In standard PCR experiments, negative results or unexpectedly low product yields may be indicative of inhibition, provided that the template is known to be present; alternatively, a known amount of non-endogenous DNA can be added to the sample and amplified as an internal positive control (IPC). These controls may be used in qPCR assays as well, enabling quantitative assessments of their performance. Based on modeling individual reaction kinetics and/or the calculation of amplification efficiency, qPCR also allows inhibited samples to be identified without additional IPC amplifications.Internal positive controls
A number of studies have incorporated IPC assays for inhibition detection (4,5,6,7,8,9), as have some commercially available systems such as the Quantifiler Human DNA Quantification Kit (Applied Biosystems, Foster City, CA, USA). Typically, problematic samples are identified based on the shift in Cq (ΔCq) observed relative to an uninhibited reaction. When using this type of control, one assumes that the effects of inhibitors on the IPC are predictive of those on other targets in subsequent PCR assays from the same sample. This assumption has been challenged, as some authors have noted differential susceptibility to PCR inhibition between assays (10,11).
Huggett et al. (11) found quantitatively small but significant differences between assays, with no correlation between the extent of inhibition and any particular characteristic of the template or primer sequences. Ståhlberg et al. (10) hypothesize that this may result from indirect inhibition, through competition for particular reaction components. If, for example, Mg2+ ions became limiting by the presence of EDTA in a sample, an assay with a greater Mg2+ requirement would be more susceptible to the same level of EDTA inhibition.
Thus, it is important that both IPC and target reactions perform well under (ideally) the same conditions. In particular, the concentrations of components known to facilitate PCR in the presence of inhibitors (e.g., BSA, Taq polymerase, etc.) must be the same. Furthermore, IPC and target assays with different enzymatic requirements may not be comparable; for instance, if inhibition of the exonuclease activity of Taq is also measured (e.g., by a TaqMan IPC assay), target assays performed without such probes may be less susceptible to inhibition than the IPC predicts.Amplification efficiency
Based on the potential for differential susceptibility to inhibition, the Minimum Information for Publication of Quantitative Real-time PCR Experiments (MIQE) guidelines (12) instead advocate measuring amplification performance using a dilution series of each sample [e.g., Ståhlberg et al. (10)]. As noted previously, this may not be feasible for low-copy templates.

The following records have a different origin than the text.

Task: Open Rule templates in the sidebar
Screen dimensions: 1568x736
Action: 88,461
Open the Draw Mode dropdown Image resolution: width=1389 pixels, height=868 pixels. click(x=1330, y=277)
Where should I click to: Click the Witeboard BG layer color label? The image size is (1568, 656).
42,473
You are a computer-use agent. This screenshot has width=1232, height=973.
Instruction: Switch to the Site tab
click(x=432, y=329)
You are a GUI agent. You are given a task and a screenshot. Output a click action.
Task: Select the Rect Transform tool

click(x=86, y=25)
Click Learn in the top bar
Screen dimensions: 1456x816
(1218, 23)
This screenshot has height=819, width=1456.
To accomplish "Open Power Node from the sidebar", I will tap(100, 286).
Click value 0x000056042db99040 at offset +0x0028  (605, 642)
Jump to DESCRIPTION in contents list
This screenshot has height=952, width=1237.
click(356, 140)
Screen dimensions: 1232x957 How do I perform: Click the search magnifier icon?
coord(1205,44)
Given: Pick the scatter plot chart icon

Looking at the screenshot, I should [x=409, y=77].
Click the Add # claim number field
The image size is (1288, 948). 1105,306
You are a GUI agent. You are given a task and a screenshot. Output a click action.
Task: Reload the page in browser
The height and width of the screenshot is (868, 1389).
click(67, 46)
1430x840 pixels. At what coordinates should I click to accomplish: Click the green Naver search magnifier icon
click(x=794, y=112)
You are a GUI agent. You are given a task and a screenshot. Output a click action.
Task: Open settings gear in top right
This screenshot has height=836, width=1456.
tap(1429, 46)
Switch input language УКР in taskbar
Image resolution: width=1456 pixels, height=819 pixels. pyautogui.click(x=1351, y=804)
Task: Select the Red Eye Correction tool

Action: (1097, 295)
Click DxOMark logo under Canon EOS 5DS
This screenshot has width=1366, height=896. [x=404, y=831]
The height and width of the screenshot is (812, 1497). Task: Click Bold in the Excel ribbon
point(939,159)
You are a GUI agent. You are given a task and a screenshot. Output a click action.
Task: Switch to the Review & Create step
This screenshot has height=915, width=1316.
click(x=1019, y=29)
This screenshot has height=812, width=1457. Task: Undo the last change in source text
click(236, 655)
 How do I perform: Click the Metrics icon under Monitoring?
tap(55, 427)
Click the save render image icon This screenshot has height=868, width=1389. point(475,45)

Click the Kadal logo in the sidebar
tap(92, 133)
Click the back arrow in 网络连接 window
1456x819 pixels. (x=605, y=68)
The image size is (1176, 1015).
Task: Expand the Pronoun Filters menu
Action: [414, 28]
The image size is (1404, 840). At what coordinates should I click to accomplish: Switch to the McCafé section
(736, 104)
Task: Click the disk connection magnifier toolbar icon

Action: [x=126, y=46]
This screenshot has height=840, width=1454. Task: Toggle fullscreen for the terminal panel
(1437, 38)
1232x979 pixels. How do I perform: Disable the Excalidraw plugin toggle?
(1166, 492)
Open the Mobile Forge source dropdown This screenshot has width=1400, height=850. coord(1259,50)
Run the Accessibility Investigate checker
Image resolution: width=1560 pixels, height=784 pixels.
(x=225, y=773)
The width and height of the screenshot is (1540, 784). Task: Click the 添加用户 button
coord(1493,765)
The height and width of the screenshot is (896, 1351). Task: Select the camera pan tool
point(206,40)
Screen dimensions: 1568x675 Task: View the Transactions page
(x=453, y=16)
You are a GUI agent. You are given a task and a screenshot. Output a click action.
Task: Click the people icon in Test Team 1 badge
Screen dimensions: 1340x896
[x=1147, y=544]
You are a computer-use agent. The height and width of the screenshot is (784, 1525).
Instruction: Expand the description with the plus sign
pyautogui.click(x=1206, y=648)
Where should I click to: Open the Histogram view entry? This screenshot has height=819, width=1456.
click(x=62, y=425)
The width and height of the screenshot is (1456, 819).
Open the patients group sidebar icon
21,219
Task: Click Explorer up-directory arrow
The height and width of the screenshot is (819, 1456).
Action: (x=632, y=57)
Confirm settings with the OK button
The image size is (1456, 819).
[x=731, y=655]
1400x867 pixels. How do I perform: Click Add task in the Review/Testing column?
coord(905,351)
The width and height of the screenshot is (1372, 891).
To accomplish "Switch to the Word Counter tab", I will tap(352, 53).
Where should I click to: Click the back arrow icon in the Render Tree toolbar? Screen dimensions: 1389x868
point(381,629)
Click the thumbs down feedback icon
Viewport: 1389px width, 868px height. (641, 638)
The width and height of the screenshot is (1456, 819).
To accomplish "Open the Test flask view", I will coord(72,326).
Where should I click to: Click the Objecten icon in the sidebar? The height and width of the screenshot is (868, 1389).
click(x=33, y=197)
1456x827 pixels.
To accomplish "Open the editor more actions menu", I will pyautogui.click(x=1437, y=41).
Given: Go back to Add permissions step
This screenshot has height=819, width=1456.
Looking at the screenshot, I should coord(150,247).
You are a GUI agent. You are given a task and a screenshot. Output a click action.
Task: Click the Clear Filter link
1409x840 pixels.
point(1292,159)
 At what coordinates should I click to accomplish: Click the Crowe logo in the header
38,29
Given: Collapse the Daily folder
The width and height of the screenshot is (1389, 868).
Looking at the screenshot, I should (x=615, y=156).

Building on the 2002 publications of Liu and Saint (13,14), various mathematical models that describe individual reaction kinetics have been developed and compared (3, 15,16,17,18,19,20,21,22,23,24,25). Regardless of the particular model, it is clear that kinetic outliers can be identified when inhibitors influence amplification efficiency; however, certain inhibitory mechanisms may not be identified this way (20). Furthermore, highly inhibited samples cannot be differentiated from those having no template, or from a combination of low-copy template and moderate inhibition when there is simply no amplification observed.